Савинка собрался что-то сказать, но побоялся отогнать мягко охватывавшую его дремоту и промолчал…
   Утром товарищи вылезли из логова и внимательно оглядели друг друга.
   — Вместях ночку долгую ночевали, — осклабился Яшка, — а разлучи нас кто до свету, так бы во век ни ты меня, ни я тебя не признали бы.
   Корепин обнял бродягу.
   — В ночь ли темную, на дне ли окиан-моря, везде голодный признает голодного!
   До полудня бродяги толкались по рынку, тщетно выискивая с другими нищими и бездомными псами добычу.

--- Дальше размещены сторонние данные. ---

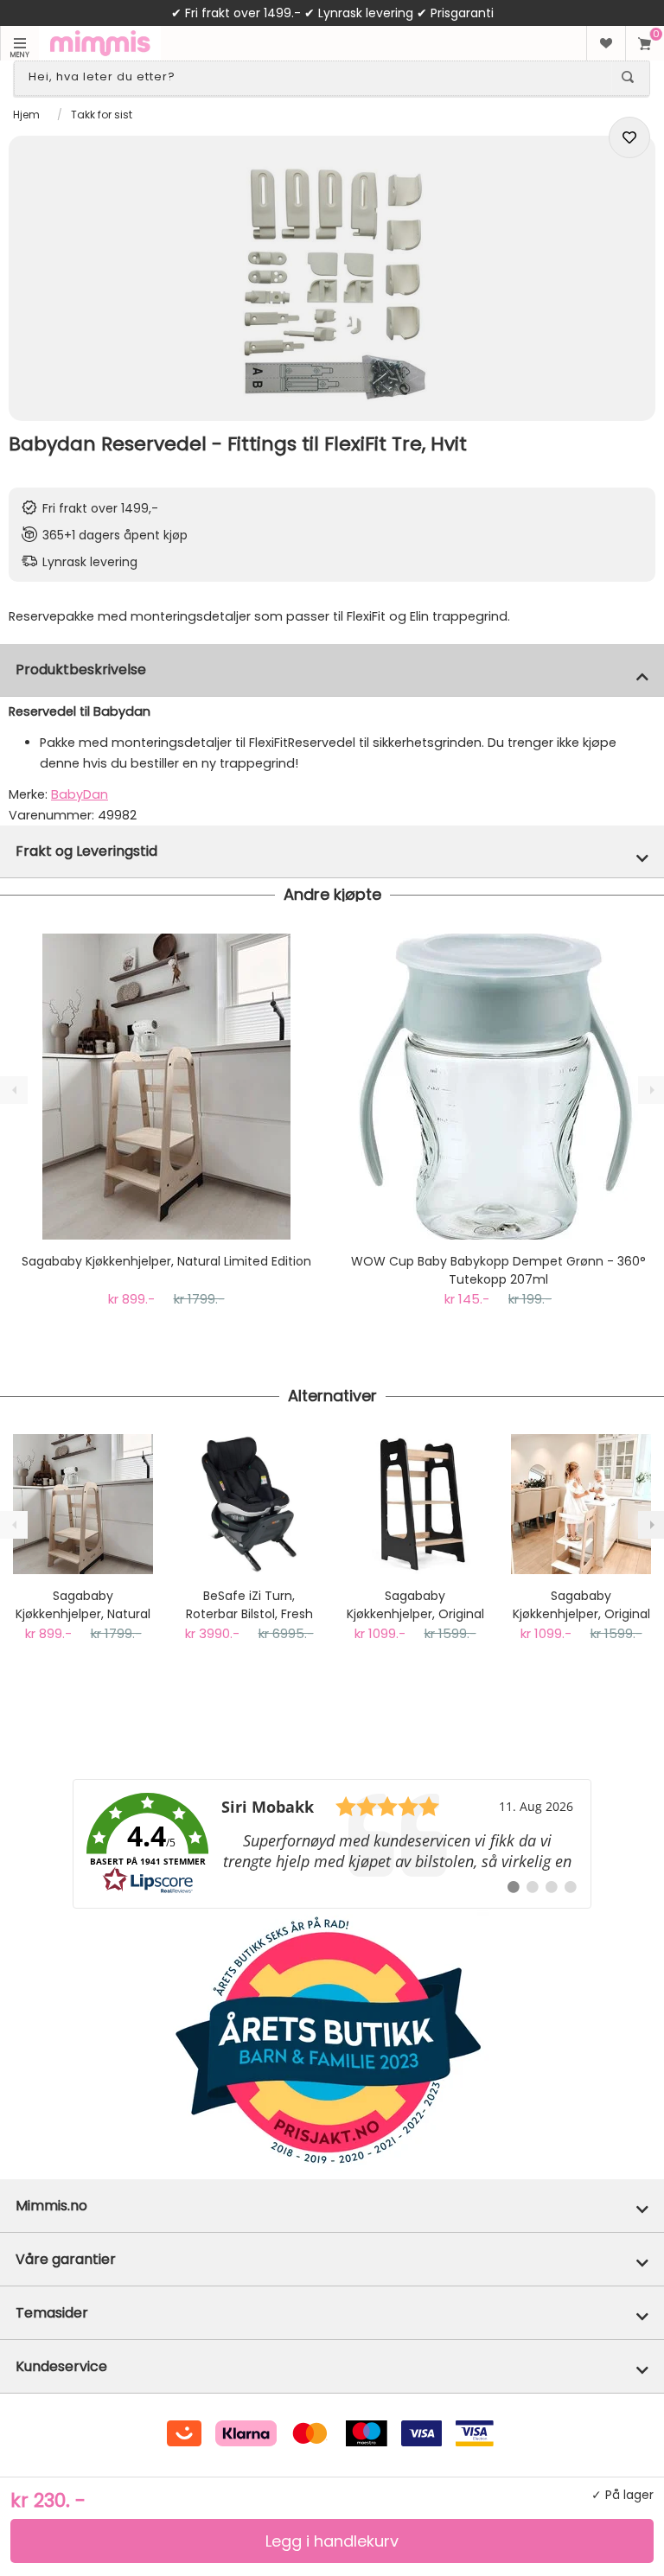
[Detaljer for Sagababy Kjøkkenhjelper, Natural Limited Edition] (166, 1087)
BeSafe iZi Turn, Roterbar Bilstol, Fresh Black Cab (249, 1605)
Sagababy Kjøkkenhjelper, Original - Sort (415, 1605)
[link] (332, 1844)
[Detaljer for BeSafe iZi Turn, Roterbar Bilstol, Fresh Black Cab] (249, 1504)
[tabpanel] (332, 278)
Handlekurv (644, 43)
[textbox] (316, 76)
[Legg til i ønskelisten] (629, 137)
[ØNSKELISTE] (605, 43)
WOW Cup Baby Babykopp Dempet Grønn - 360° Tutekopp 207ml (498, 1270)
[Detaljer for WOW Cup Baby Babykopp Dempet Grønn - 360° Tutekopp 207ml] (498, 1087)
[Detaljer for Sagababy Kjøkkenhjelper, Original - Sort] (415, 1504)
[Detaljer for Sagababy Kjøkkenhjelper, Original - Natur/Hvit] (581, 1504)
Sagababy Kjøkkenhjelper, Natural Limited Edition (166, 1261)
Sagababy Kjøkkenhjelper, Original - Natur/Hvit (581, 1605)
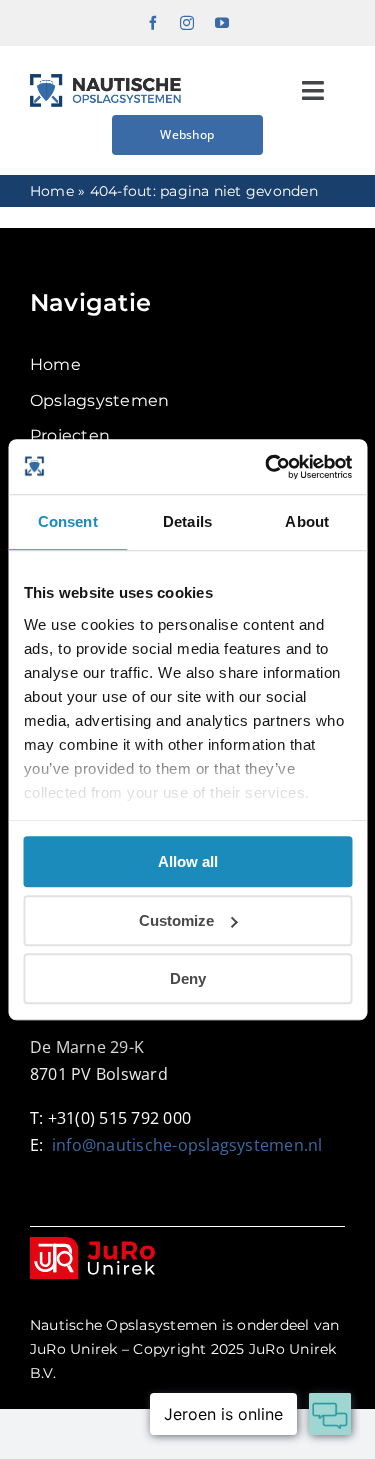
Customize (176, 920)
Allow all (188, 861)
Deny (188, 978)
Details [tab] (187, 521)
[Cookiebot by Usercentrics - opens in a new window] (267, 467)
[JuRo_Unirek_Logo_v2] (92, 1244)
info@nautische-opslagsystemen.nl (187, 1145)
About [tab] (307, 521)
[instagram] (187, 23)
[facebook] (153, 23)
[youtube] (222, 23)
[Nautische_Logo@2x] (105, 81)
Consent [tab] (68, 521)
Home (52, 191)
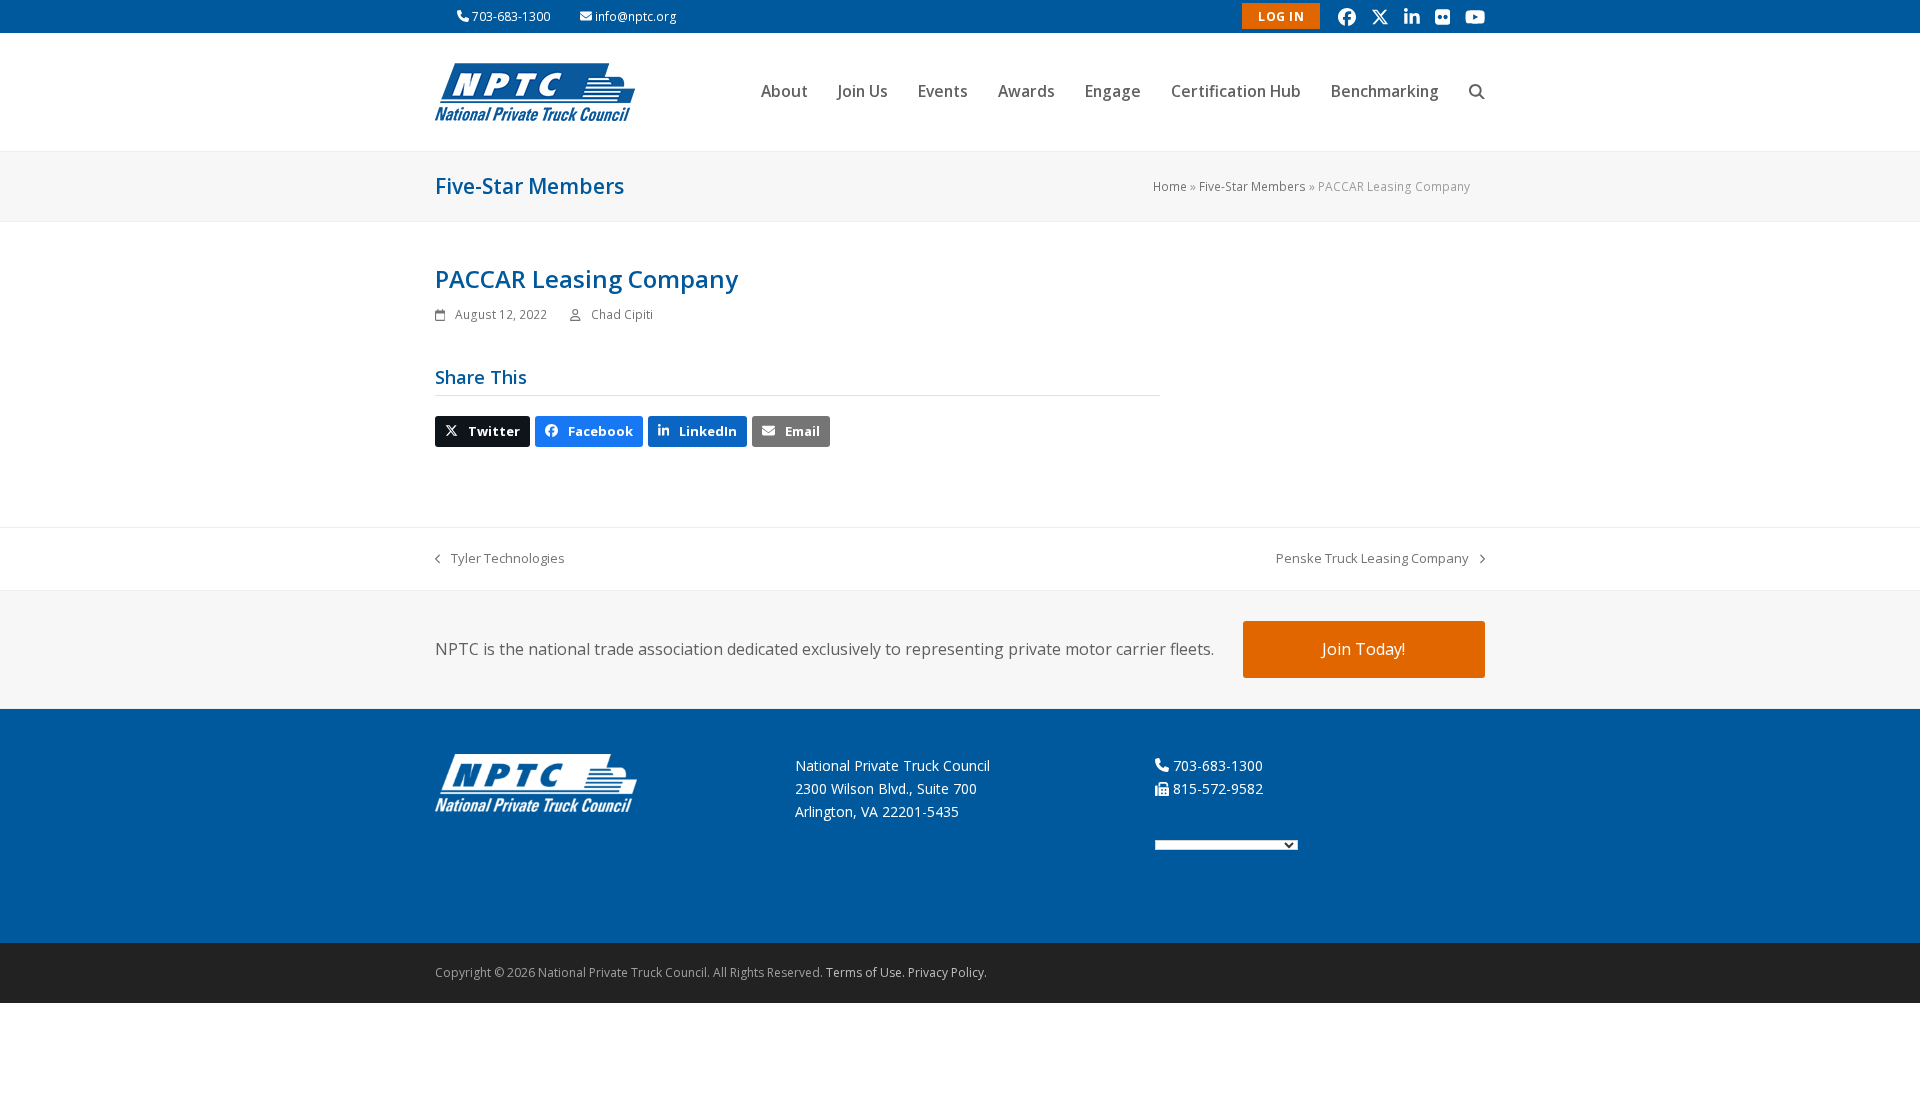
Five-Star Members (1252, 186)
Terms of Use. (865, 972)
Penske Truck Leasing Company (1372, 559)
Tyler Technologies (500, 559)
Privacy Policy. (947, 972)
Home (1170, 186)
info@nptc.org (636, 16)
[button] (1477, 92)
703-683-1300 (511, 16)
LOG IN (1281, 16)
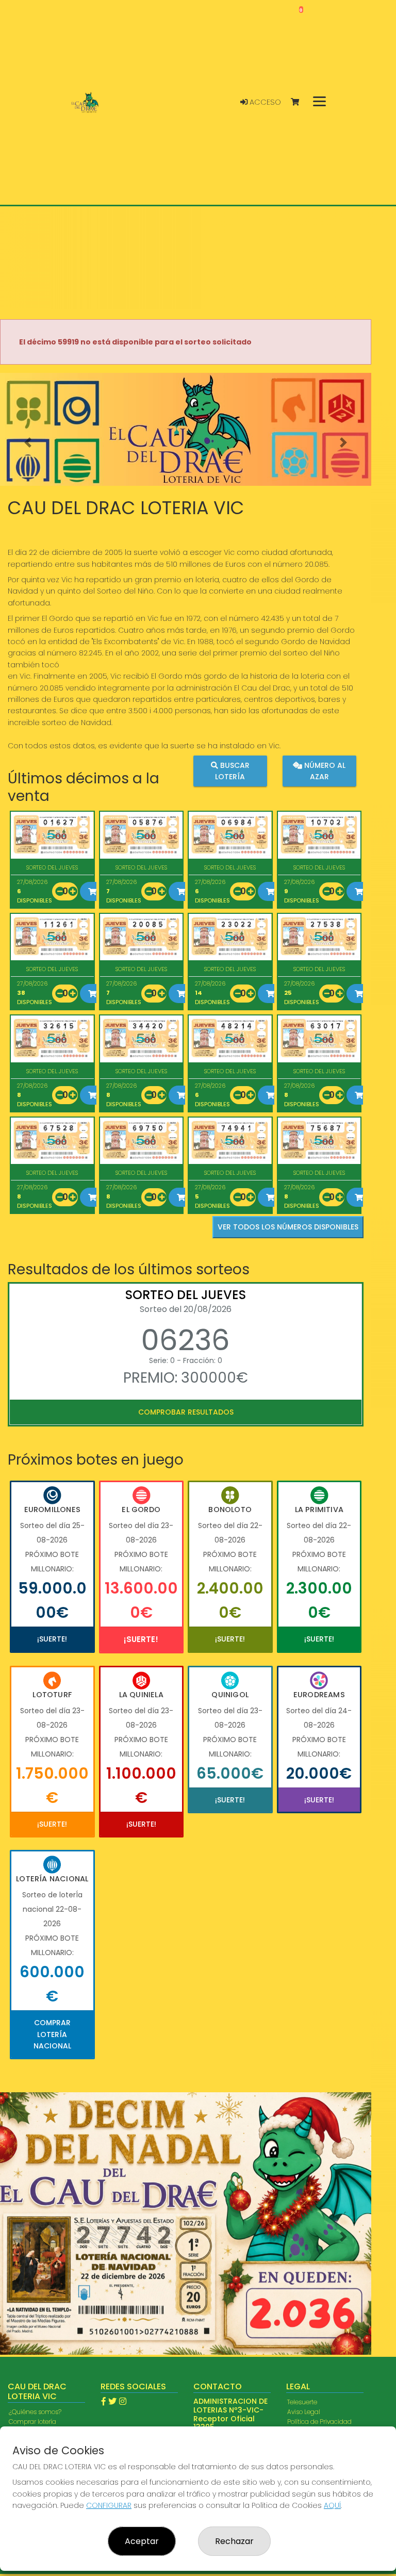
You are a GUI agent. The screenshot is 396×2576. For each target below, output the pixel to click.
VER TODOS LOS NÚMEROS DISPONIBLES (288, 1227)
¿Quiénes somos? (35, 2411)
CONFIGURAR (108, 2505)
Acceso (264, 102)
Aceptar (142, 2541)
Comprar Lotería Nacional (52, 2034)
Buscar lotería (232, 770)
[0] (300, 102)
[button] (28, 442)
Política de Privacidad (319, 2421)
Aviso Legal (303, 2411)
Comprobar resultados (186, 1412)
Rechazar (234, 2541)
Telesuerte (302, 2402)
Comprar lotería (32, 2421)
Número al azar (323, 770)
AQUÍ (332, 2505)
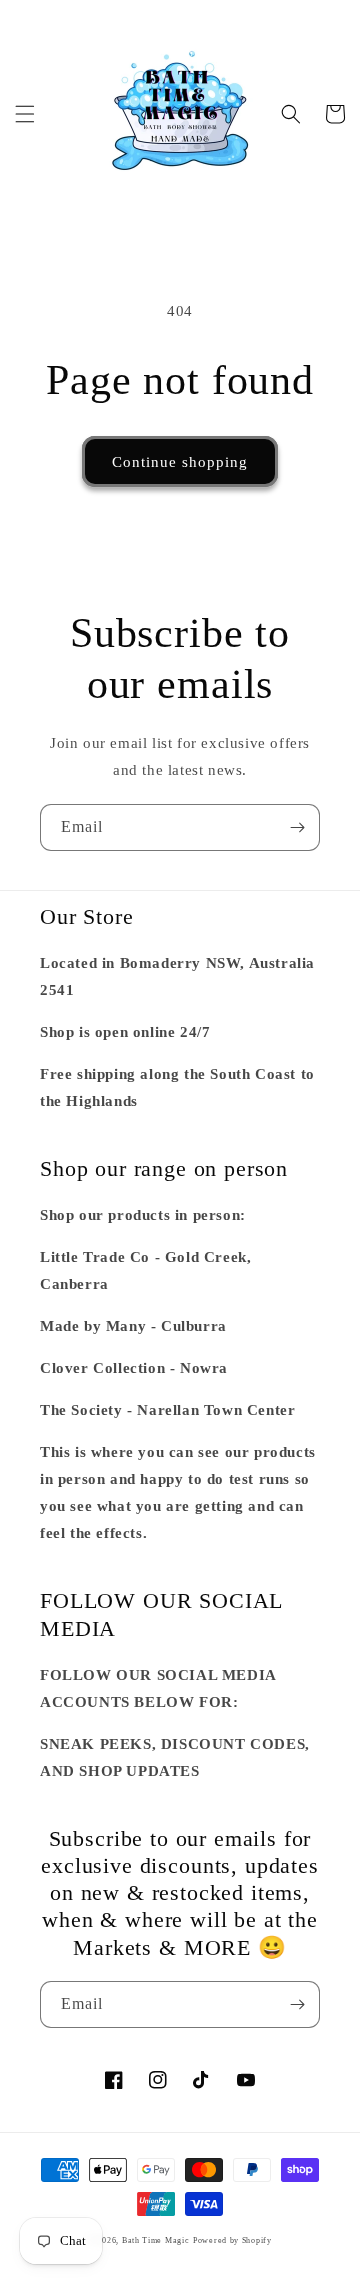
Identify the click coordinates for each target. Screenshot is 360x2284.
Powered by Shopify (232, 2240)
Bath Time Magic (156, 2240)
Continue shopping (180, 462)
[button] (25, 114)
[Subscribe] (297, 827)
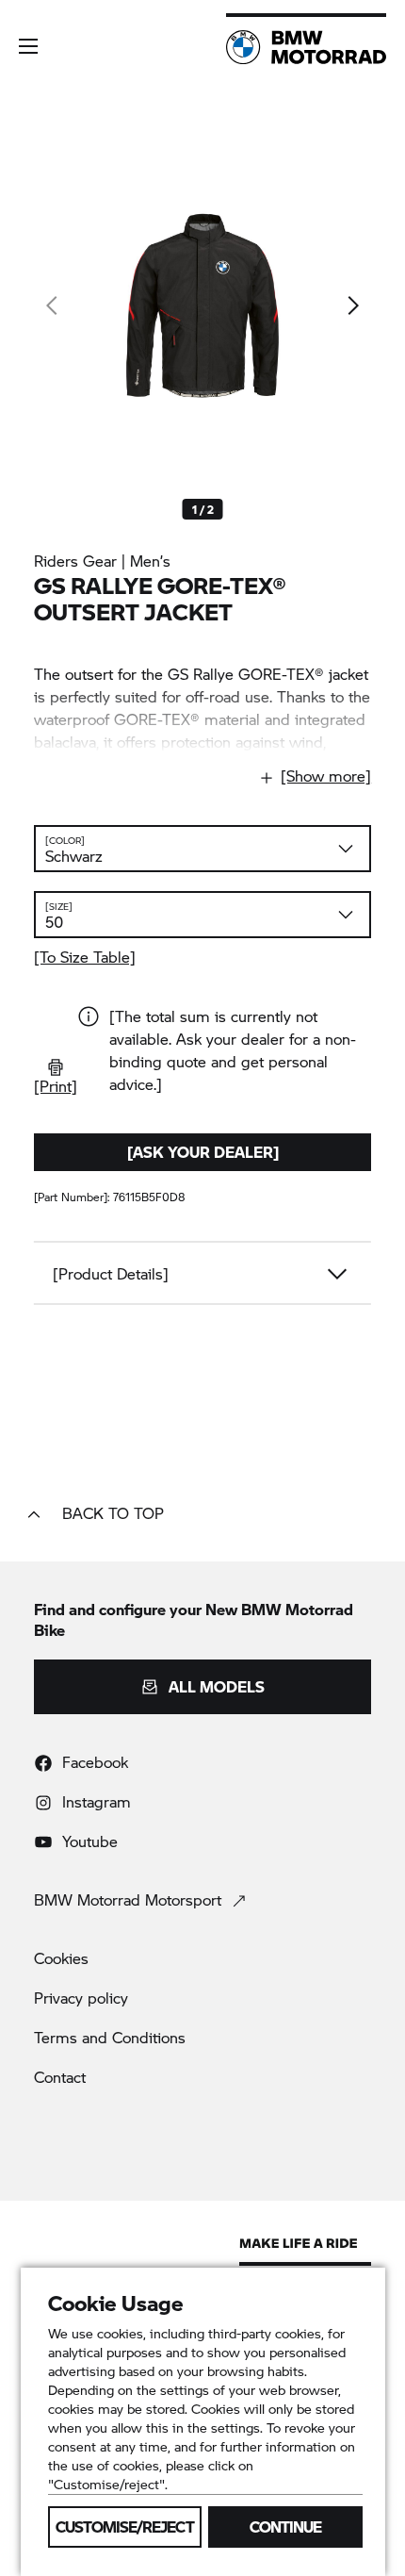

   Савинка глубоко нахлобучил шапку, обмотал ворот епанчи тряпьем так, что лица почти не было видно. Глаза его подозрительно щурились на прохожих, выискивая среди них языков. Он уговорился с Яшкой не даваться живьем стрельцам в случае, если их узнают.
   — Краше в честном бою помереть, нежели сести на тюремный двор до скончания века.

ГЛАВА XV

   Вдоль кремлевских стен скользят и тают в лунном сиянии тени дозорных. Суетливый дворцовый день кончился, сменился мирной вечерней молитвой и отдыхом.
   В низеньком тереме за круглым столом сидит Алексей. Желтый огонек лампады уютно теплится перед золоченым киотом, чуть оживляя строгий лик распластавшегося во всю ширину подволоки Бога-отца.
   Царь с блаженной улыбкой следит за игрой теней. Подле него на лавке сумерничает Босой. Юродивому скучно. Он лениво вычерчивает пальцем в воздухе какие-то полукруги и в лад движениям своим мычит что-то в дремучую бороду. Вериги давят бока и плечи, вызывают тупую боль и раздражение. Хочется уйти поскорее, отдохнуть от осточертевшей государственности. «Чай, дожидаются», — думает он и невольно разглаживает послюнявленной ладонью непокорные вихры. Под черной бархатной рясой, молодецки охватывающей его богатырский стан, тревожно шуршат и перекликаются звенья ржавых желез. Алексей переводит взгляд на Ваську, но тотчас же снова забывает о нем и продолжает умиленно следить за подмигивающим добродушно изображением Саваофа, за узорчатыми лунными рушниками, скользящими по стенам, и за собственною полупрозрачною тенью. Босой теряет терпение, исподлобья, зло поглядывает на государя.
   Васька давно уже изменился до неузнаваемости. Он редко юродствует, держится серьезно и строго, следит за собой. Весь Кремль остерегается его, боится вызвать его немилость. Вельможи первые кланяются ему, без его благословения не предпринимают никаких дел, так как хорошо знают, что неугодное юродивому всегда неугодно и Алексею.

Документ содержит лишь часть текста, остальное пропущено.